The bits in this story and in St. Barhadbesaba’s about Christians being compelled to worship fire and water, though, are pure baloney. Zoroastrians worship a deity and fear a second, lesser diety, not unlike those Christians who are invested in the idea of Satan. Fire and water are used in their ritual, but to describe this as “worshipping fire and water” is either ignorance, propaganda, or poor translation. Whether the fib belongs to the Reverend Butler, to St. Marutha, or to the chain of storytellers between the event and St. Marutha’s pen, would be very hard to say. It seems to me, though – although it is not my habit to publicly call out men of the cloth from the three centuries back –  it does seem like a fellow of Rev.

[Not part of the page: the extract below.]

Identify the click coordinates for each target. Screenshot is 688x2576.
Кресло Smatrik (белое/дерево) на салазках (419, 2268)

Butler’s erudition should have known better.

* This is a very minor quibble indeed, but the flatness and high water table of the Tigris-Euphrates valley, as highlighted in this photograph, makes me wonder if there were really any "loathsome dungeons" as such.  It doesn't seem like a part of the world where basements would be very practical.  But I'm just guessing.

Also, it's fun to think that, for the foreseeable future, this picture of the Ctesiphon ruins will be the image people get if they try to look up St. Barbasceminus.

2 comments:

Jenners said...

Is he the patron saint of people with hard to spell names?

Michael5000 said...

You are thinking of Blessed Ladislaus Batthyany-Strattmann. Not to be confused with the patron of people with hard to pronounce names, St. Cynwl.